> **READING PASSAGE**:
########################################
What is Palantir doing with ICE?
According to USAspending.gov, Palantir has received over $170 million in contracts with ICE, including active contracts worth about $94 million. Palantir provides investigative case management software to ICE to gather, store, and search troves of data on undocumented immigrants' employment information, phone records, immigration history, and more.
Some Palantir employees have reportedly "begged" the company end the ICE deal, but Karp has insisted the data is being used for drug enforcement, not separating families. Palantir also said ICE uses its technology for investigating criminal activity like human trafficking, child exploitation, and counter-terrorism.
However, Mijente - a national group for Latinx and Chicanx organizing - reported last year that ICE agents used Palantir's software to build profiles of undocumented children and family members that could be used for prosecution and arrest. WNYC also reported in 2019 that ICE agents used a Palantir program called FALCON Mobile to plan workplace raids. This app reportedly allowed them to search through law enforcement databases with information on people's people's immigration histories, family relationships, and past border crossings.
Two days after an ICE reportedly sent an email in 2018 notifying staff to use the FALCON app, ICE raided nearly 100 7-Eleven stores across the country.
Why are people protesting Amazon?
All this has also sparked protests against Amazon, since Palantir relies on Amazon's cloud to run its software. Previously at the Burning Man festival, Mijente brought a giant cage to protest Amazon and Palantir's involvement with ICE.
In 2018, an anonymous Amazon employee wrote a Medium blog post that said over 450 Amazon employees wrote to CEO Jeff Bezos demanding it to stop working with Palantir. Employees also confronted Bezos at an all-hands meeting about its connection to ICE. Last year, Amazon employees circulated another internal letter demanding that Amazon stop working with Palantir and take a stand against ICE.
Later that week, at an Amazon Web Services conference, activists interrupted the keynote in protest of Amazon's ties to Palantir and ICE.
In a statement at the time, an AWS spokesperson told Business Insider.
"As we've said many times and continue to believe strongly, companies and government organizations need to use existing and new technology responsibly and lawfully. There is clearly a need for more clarity from governments on what is acceptable use of AI and ramifications for its misuse, and we've provided a proposed legislative framework for this. We remain eager for the government to provide this additional clarity and legislation, and will continue to offer our ideas and specific suggestions."
When will Palantir go public?
########################################
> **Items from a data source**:

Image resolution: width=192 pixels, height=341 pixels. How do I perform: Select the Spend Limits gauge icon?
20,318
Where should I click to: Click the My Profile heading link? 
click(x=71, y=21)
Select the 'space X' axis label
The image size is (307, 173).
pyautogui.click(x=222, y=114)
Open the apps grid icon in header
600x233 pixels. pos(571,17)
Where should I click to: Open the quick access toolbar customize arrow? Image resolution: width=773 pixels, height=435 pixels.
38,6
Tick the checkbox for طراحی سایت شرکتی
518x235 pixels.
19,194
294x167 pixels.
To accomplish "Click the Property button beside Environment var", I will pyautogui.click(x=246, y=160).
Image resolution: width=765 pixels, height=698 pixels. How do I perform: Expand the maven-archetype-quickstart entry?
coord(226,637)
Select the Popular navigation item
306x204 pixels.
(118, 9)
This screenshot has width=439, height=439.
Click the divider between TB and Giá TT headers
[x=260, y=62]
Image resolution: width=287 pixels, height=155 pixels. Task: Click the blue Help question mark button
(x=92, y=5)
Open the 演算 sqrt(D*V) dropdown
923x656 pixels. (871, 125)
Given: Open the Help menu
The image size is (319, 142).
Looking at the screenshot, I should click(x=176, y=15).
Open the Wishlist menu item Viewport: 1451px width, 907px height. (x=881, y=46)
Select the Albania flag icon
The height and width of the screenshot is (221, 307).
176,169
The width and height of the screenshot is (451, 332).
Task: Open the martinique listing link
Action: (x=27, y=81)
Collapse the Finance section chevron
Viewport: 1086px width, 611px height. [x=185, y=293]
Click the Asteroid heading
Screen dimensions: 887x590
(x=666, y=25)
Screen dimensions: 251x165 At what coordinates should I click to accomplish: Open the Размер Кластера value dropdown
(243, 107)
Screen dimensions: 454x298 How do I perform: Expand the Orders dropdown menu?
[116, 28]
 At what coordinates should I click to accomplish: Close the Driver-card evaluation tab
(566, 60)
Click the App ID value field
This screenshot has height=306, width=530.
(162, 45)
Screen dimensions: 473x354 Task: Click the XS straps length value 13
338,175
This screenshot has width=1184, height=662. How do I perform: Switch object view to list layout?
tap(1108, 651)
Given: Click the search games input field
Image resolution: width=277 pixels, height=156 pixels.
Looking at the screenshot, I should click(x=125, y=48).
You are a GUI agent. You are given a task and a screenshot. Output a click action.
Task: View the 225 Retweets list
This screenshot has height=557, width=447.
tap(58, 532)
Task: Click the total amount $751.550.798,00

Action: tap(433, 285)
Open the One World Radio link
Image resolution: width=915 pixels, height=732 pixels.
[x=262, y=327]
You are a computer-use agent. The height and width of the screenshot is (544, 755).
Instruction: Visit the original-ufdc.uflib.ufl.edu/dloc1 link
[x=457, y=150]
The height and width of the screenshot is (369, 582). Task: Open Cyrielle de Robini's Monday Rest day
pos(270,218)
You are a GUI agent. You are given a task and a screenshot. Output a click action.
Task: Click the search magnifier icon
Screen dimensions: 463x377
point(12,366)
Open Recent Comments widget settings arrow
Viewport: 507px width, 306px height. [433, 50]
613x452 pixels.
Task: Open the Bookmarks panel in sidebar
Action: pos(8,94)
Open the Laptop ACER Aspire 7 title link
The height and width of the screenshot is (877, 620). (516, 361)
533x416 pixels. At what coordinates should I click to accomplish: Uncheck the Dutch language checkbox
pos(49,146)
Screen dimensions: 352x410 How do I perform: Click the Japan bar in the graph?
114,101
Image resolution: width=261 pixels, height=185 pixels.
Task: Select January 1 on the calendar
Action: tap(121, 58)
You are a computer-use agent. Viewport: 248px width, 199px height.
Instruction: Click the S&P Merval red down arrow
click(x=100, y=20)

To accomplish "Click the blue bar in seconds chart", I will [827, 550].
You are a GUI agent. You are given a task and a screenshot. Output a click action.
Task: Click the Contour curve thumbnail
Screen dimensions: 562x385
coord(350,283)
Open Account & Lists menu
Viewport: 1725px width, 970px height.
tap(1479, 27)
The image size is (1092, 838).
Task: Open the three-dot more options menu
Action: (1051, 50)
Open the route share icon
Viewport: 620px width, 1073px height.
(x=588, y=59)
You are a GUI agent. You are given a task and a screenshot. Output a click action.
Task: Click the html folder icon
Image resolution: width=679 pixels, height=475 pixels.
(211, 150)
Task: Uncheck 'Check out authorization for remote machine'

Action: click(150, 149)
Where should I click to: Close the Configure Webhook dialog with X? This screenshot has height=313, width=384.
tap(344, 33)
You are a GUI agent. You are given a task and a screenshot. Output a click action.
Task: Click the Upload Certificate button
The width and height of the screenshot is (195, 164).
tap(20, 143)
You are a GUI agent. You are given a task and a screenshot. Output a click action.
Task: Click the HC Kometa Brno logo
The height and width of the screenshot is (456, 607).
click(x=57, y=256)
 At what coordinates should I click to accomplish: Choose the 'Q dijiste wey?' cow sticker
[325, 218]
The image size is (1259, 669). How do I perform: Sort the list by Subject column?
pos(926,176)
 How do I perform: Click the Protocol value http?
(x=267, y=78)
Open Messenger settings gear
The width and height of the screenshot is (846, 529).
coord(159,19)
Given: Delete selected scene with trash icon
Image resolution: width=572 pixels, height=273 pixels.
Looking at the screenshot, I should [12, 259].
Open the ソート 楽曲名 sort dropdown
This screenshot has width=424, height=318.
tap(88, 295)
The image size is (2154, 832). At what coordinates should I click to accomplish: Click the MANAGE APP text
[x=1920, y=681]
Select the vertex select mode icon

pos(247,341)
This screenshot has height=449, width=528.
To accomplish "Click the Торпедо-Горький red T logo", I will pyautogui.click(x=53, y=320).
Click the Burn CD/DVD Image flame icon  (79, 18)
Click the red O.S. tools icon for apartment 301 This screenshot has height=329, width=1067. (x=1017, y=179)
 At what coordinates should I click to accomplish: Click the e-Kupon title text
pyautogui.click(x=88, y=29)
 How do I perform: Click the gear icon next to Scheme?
########################################
> **WORK TO COMPLETE**:
a: Edit the passage on Palantir and ICE between "Two days after" and "stand against ICE.", inclusive, replacing "giant cage" with "huge cage".
b: According to the passage on Palantir and ICE, how many 7-Eleven stores did ICE raid two days after the 2018 email about the FALCON app?
c: Say whether each statement agrees with the passage on Palantir and ICE, and quote the words that decide it.
(i) Palantir's active contracts with ICE are worth about $94 million.
(ii) Jeff Bezos wrote the 2018 Medium blog post.
(iii) Palantir runs its software on Amazon's cloud.

> **EXPECTED RESPONSES**:
a:
Two days after an ICE reportedly sent an email in 2018 notifying staff to use the FALCON app, ICE raided nearly 100 7-Eleven stores across the country.
Why are people protesting Amazon?
All this has also sparked protests against Amazon, since Palantir relies on Amazon's cloud to run its software. Previously at the Burning Man festival, Mijente brought a huge cage to protest Amazon and Palantir's involvement with ICE.
In 2018, an anonymous Amazon employee wrote a Medium blog post that said over 450 Amazon employees wrote to CEO Jeff Bezos demanding it to stop working with Palantir. Employees also confronted Bezos at an all-hands meeting about its connection to ICE. Last year, Amazon employees circulated another internal letter demanding that Amazon stop working with Palantir and take a stand against ICE.

b: Nearly 100 7-Eleven stores across the country.

c:
(i) Yes: "including active contracts worth about $94 million"
(ii) No: "an anonymous Amazon employee wrote a Medium blog post"
(iii) Yes: "Palantir relies on Amazon's cloud to run its software"